Un grain si particulier propre aux années 60

La Nouvelle Vague est une marque générique, fourre-tout qui recouvra bien des sensibilités différentes. Dans une période lointaine, elle a constitué une langue étrangère tant sa grammaire vitreuse plongea les spectateurs dans l’incompréhension, voire l’effroi. Oui, il y eut dans cette vague, de la frime, de la peur, de l’arrivisme, de la bricole, de vastes champs d’incohérence comblés par un discours trop alambiqué pour être crédible, d’une certaine façon, nous vivons encore sous l’emprise malsaine d’un intellectualisme déconnant, mais, reconnaissons-le aussi, elle fut à l’origine d’immenses réussites visuelles et surtout sentimentales.

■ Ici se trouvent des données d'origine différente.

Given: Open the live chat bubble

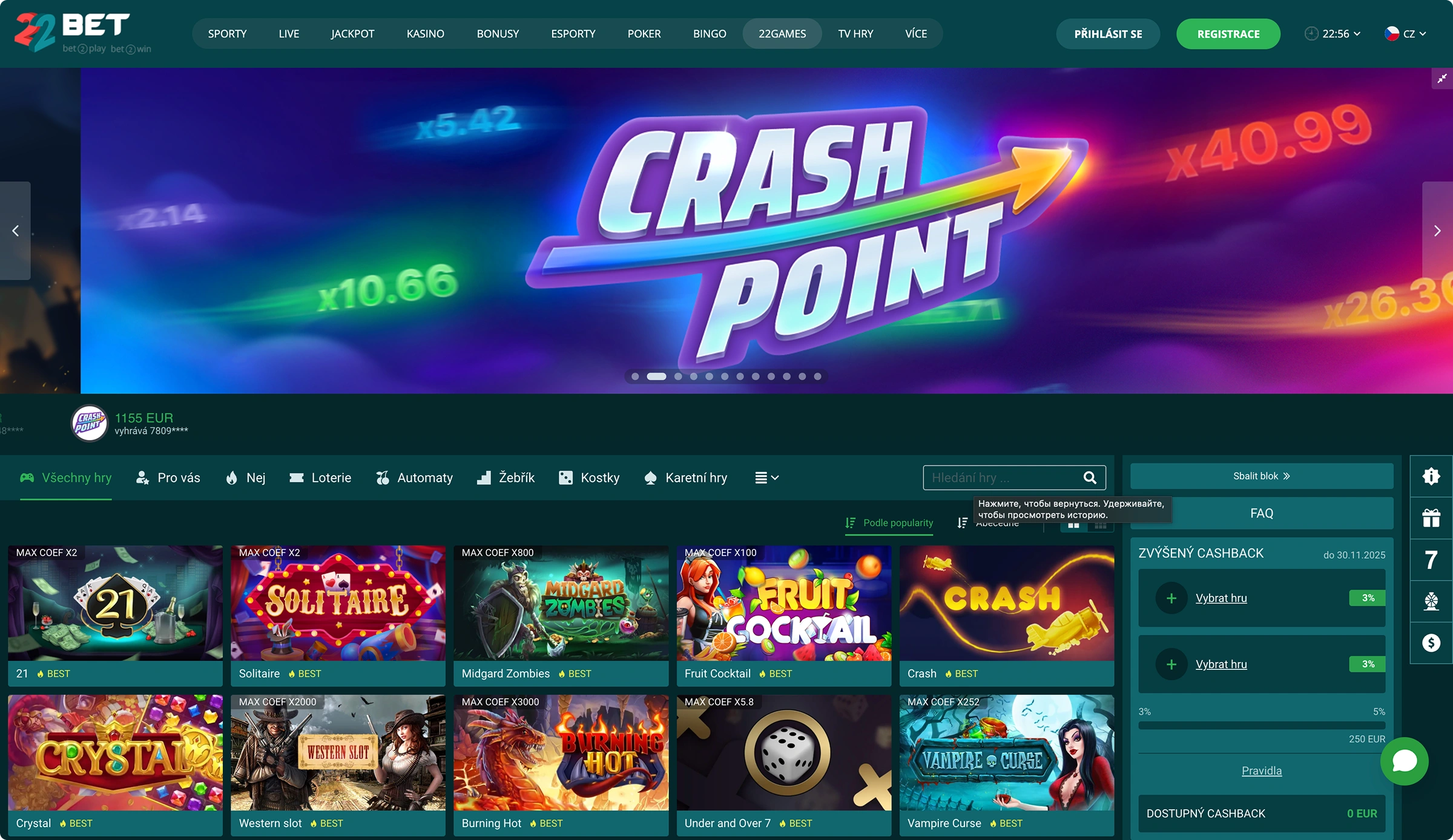Looking at the screenshot, I should tap(1404, 761).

C’est pourquoi, on adore la détester et qu’il nous est si difficile d’en réchapper.

Elle aura donné aux années 1960, un grain si particulier, ce faux-rythme qui colle à la peau des héros germanopratins, cette liberté bredouillante qui s’exprime maladroitement dans les corps et les paroles et cette friabilité qui émeut. Qu’on le veuille ou non, notre imaginaire a été perfusé par leur regard. Nous devons à tous ces réalisateurs une part de notre romantisme niais et de nos bégaiements amoureux. Nous sommes nombreux à défaillir à la vue d’un tee-shirt côtelé, d’une jupe plissée à carreaux, d’un trench voltigeant, d’une coupe à la garçonne, d’un Pschitt orange, d’une Austin-Healey, d’un drugstore recouvert de moleskine, du Herald Tribune distribué sur les Champs et de ce parfum entêtant qui s’appelle mélancolie.    

Ce soir sur arte à 22h30 (canal 7)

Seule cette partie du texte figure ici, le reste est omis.